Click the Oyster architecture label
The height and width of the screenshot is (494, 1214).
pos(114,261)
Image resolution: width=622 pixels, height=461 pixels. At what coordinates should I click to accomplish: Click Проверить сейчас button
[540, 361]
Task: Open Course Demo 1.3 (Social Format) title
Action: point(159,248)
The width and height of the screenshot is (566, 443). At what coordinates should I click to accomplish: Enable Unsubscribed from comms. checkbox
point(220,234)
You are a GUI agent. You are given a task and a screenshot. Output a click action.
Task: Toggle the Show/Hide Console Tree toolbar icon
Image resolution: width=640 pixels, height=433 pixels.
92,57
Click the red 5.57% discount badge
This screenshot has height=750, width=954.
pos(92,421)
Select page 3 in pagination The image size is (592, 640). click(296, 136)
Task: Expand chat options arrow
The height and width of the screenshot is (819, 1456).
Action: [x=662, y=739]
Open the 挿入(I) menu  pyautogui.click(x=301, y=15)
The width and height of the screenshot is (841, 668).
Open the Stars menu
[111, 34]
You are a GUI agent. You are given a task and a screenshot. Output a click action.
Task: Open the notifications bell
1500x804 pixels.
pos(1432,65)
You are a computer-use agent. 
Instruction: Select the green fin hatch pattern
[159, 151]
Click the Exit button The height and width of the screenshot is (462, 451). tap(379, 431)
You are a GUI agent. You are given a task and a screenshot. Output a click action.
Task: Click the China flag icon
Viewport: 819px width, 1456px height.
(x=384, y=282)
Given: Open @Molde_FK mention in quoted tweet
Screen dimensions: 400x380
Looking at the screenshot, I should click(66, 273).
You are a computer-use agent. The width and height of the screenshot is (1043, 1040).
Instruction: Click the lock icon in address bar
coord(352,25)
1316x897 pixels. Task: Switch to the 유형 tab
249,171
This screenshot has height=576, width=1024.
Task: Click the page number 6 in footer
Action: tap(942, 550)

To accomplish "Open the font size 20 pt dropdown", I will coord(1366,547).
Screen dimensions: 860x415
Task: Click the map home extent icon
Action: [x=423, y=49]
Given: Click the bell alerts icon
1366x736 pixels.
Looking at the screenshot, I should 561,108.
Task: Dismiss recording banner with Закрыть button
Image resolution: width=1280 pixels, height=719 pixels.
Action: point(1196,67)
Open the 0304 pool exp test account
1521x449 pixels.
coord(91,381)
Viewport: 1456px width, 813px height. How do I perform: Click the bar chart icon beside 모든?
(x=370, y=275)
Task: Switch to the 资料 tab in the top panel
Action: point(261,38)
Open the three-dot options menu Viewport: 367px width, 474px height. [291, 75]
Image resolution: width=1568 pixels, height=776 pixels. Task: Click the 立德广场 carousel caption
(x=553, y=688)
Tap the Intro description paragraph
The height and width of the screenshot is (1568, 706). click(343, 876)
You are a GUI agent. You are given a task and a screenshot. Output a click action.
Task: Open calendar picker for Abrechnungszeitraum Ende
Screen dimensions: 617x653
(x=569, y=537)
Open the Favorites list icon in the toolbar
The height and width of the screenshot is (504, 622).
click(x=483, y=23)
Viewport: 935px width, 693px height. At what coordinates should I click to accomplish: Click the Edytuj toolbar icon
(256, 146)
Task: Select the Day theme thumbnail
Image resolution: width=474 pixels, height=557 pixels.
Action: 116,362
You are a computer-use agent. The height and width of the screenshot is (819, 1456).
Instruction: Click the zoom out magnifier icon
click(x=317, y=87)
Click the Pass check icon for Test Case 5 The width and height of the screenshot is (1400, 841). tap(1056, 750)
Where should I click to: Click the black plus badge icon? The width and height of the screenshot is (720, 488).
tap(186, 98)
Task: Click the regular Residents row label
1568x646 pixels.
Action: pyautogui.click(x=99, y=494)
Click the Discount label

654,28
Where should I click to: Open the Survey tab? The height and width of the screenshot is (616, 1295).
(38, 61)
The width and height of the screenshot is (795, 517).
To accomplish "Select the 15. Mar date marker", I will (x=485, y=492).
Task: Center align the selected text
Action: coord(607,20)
^^^^
• [Aim]:
Rewrite these lines, substituting "screen-control agent" for "computer-use agent" and leaving everything else unchanged.

• [The reply]:
Click the Oyster architecture label
The height and width of the screenshot is (494, 1214).
pos(114,261)
Image resolution: width=622 pixels, height=461 pixels. At what coordinates should I click to accomplish: Click Проверить сейчас button
[540, 361]
Task: Open Course Demo 1.3 (Social Format) title
Action: point(159,248)
The width and height of the screenshot is (566, 443). At what coordinates should I click to accomplish: Enable Unsubscribed from comms. checkbox
point(220,234)
You are a GUI agent. You are given a task and a screenshot. Output a click action.
Task: Toggle the Show/Hide Console Tree toolbar icon
Image resolution: width=640 pixels, height=433 pixels.
92,57
Click the red 5.57% discount badge
This screenshot has height=750, width=954.
pos(92,421)
Select page 3 in pagination The image size is (592, 640). click(296, 136)
Task: Expand chat options arrow
The height and width of the screenshot is (819, 1456).
Action: [x=662, y=739]
Open the 挿入(I) menu  pyautogui.click(x=301, y=15)
The width and height of the screenshot is (841, 668).
Open the Stars menu
[111, 34]
You are a GUI agent. You are given a task and a screenshot. Output a click action.
Task: Open the notifications bell
1500x804 pixels.
pos(1432,65)
You are a screen-control agent. 
Instruction: Select the green fin hatch pattern
[159, 151]
Click the Exit button The height and width of the screenshot is (462, 451). tap(379, 431)
You are a GUI agent. You are given a task and a screenshot. Output a click action.
Task: Click the China flag icon
Viewport: 819px width, 1456px height.
(x=384, y=282)
Given: Open @Molde_FK mention in quoted tweet
Screen dimensions: 400x380
Looking at the screenshot, I should click(66, 273).
You are a screen-control agent. The width and height of the screenshot is (1043, 1040).
Instruction: Click the lock icon in address bar
coord(352,25)
1316x897 pixels. Task: Switch to the 유형 tab
249,171
This screenshot has height=576, width=1024.
Task: Click the page number 6 in footer
Action: tap(942, 550)

To accomplish "Open the font size 20 pt dropdown", I will coord(1366,547).
Screen dimensions: 860x415
Task: Click the map home extent icon
Action: [x=423, y=49]
Given: Click the bell alerts icon
1366x736 pixels.
Looking at the screenshot, I should 561,108.
Task: Dismiss recording banner with Закрыть button
Image resolution: width=1280 pixels, height=719 pixels.
Action: point(1196,67)
Open the 0304 pool exp test account
1521x449 pixels.
coord(91,381)
Viewport: 1456px width, 813px height. How do I perform: Click the bar chart icon beside 모든?
(x=370, y=275)
Task: Switch to the 资料 tab in the top panel
Action: point(261,38)
Open the three-dot options menu Viewport: 367px width, 474px height. [291, 75]
Image resolution: width=1568 pixels, height=776 pixels. Task: Click the 立德广场 carousel caption
(x=553, y=688)
Tap the Intro description paragraph
The height and width of the screenshot is (1568, 706). click(343, 876)
You are a GUI agent. You are given a task and a screenshot. Output a click action.
Task: Open calendar picker for Abrechnungszeitraum Ende
Screen dimensions: 617x653
(x=569, y=537)
Open the Favorites list icon in the toolbar
The height and width of the screenshot is (504, 622).
click(x=483, y=23)
Viewport: 935px width, 693px height. At what coordinates should I click to accomplish: Click the Edytuj toolbar icon
(256, 146)
Task: Select the Day theme thumbnail
Image resolution: width=474 pixels, height=557 pixels.
Action: 116,362
You are a screen-control agent. The height and width of the screenshot is (819, 1456).
Instruction: Click the zoom out magnifier icon
click(x=317, y=87)
Click the Pass check icon for Test Case 5 The width and height of the screenshot is (1400, 841). tap(1056, 750)
Where should I click to: Click the black plus badge icon? The width and height of the screenshot is (720, 488).
tap(186, 98)
Task: Click the regular Residents row label
1568x646 pixels.
Action: pyautogui.click(x=99, y=494)
Click the Discount label

654,28
Where should I click to: Open the Survey tab? The height and width of the screenshot is (616, 1295).
(38, 61)
The width and height of the screenshot is (795, 517).
To accomplish "Select the 15. Mar date marker", I will (x=485, y=492).
Task: Center align the selected text
Action: coord(607,20)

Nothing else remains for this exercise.